Distributed training - Githubissues

google / compare_gan

Compare GAN code.

Apache License 2.0

1.82k stars 317 forks source link

Distributed training #1

Closed jppgks closed 6 years ago

jppgks commented 6 years ago

Thanks for open sourcing the code for this awesome paper!

I’m wondering if you used distributed training of the different GAN models during experimentation. If so, could you share an example of how to launch a distributed training job using compare_gan code?

kkurach commented 6 years ago

Hi Joppe,

the training of a single GAN is done on a single GPU (it's relatively fast for the architecture and datasets that we used).

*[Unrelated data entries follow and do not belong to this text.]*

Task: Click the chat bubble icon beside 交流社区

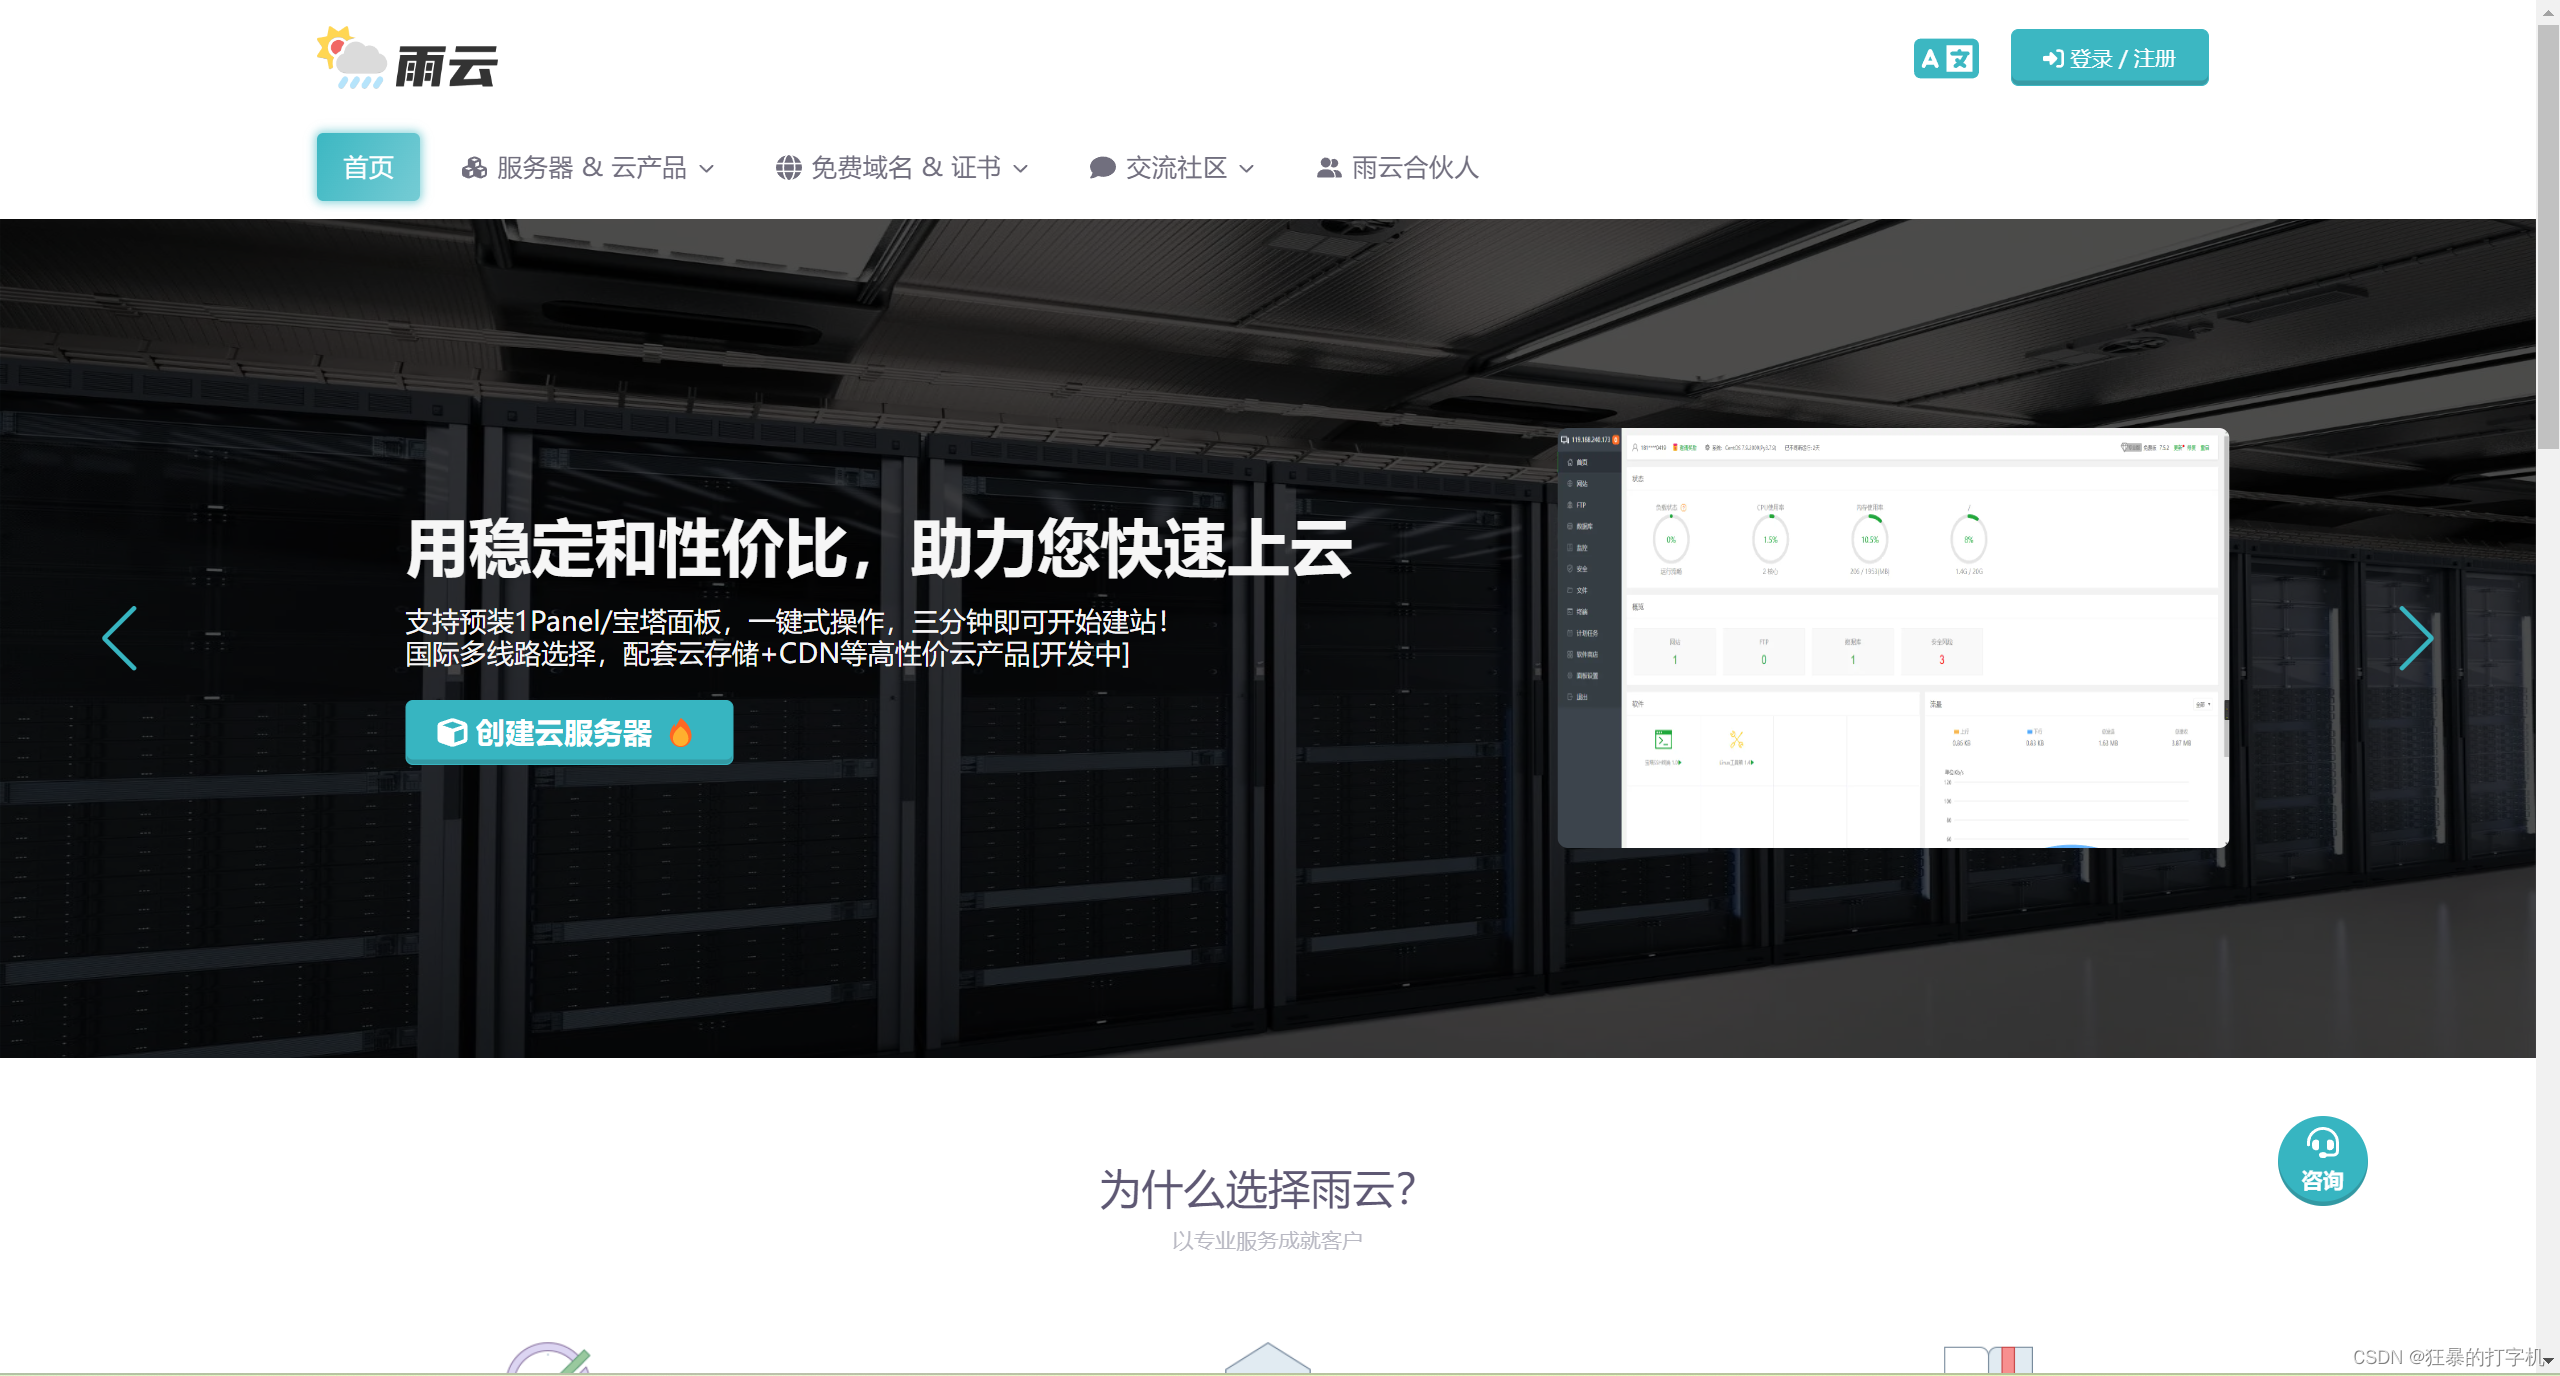Action: tap(1102, 168)
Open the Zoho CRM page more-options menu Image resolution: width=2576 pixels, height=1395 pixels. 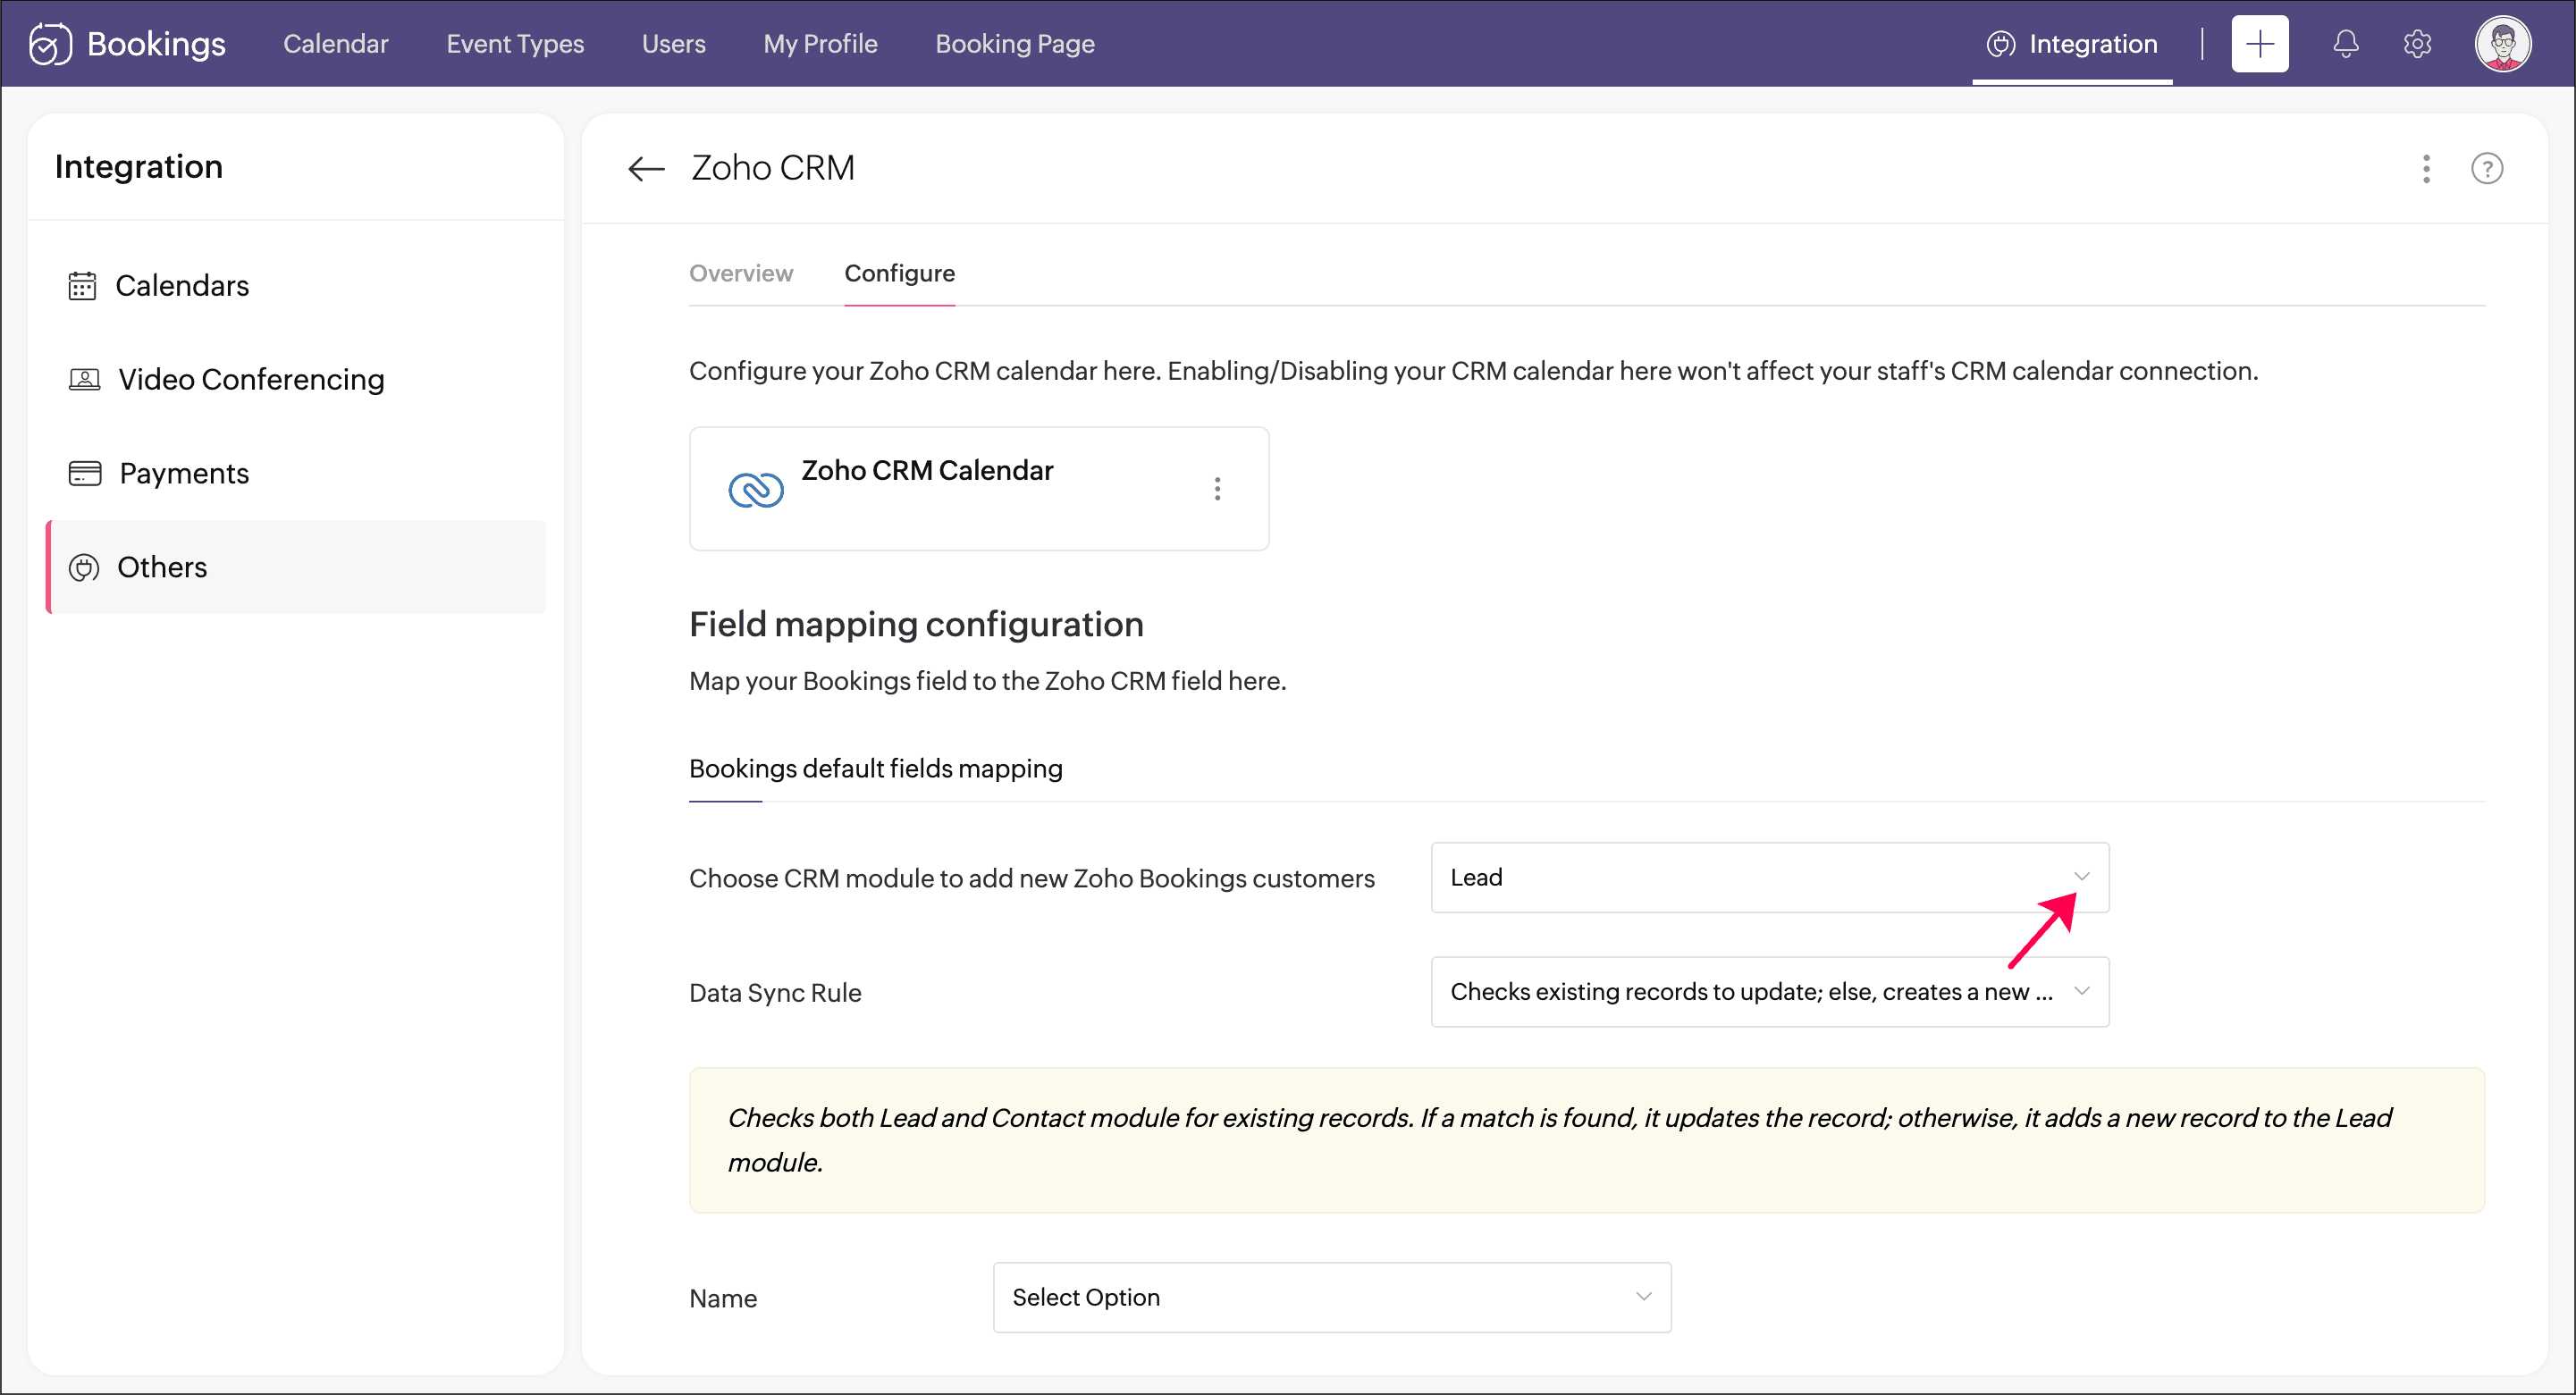[x=2426, y=168]
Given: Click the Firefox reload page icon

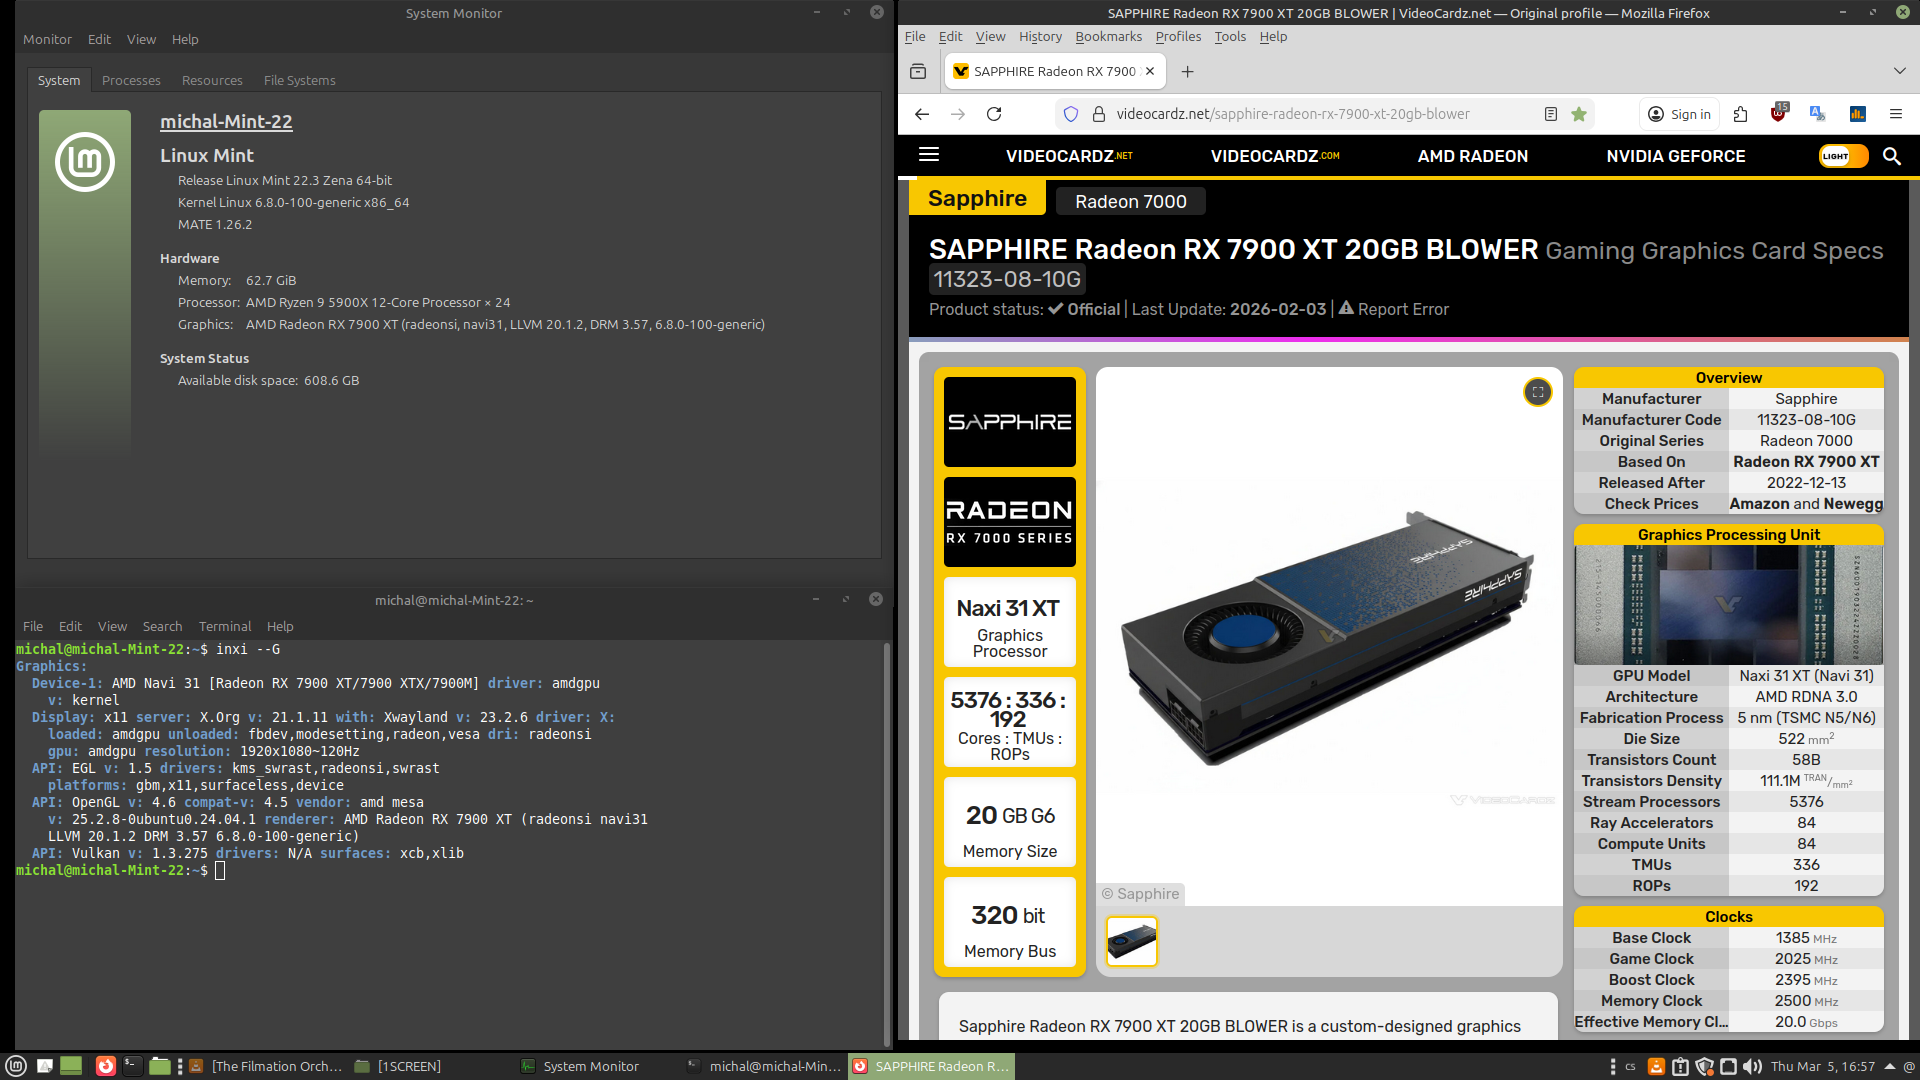Looking at the screenshot, I should tap(994, 114).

We launched multiple experiments in parallel - first by running compare_gan_generate_tasks to create a set of experiment to run, then by running compare_gan_run_one_task on many machines (machine 0 with task_num=0, machine 1 with task_num=1, etc)

den-run-ai commented 5 years ago

@jppgks comparing multiple experiments in parallel is nothing like distributed training, unless hyper-parameter optimization is the end goal. Is this what you mean by multiple tasks?

Marvin182 commented 5 years ago

Note: We have updated the framework in the meantime and it now supports distributed training (single run on multiple machines) for TPUs.

den-run-ai commented 5 years ago

@Marvin182 where can I find this in the code?

Marvin182 commented 5 years ago

https://github.com/google/compare_gan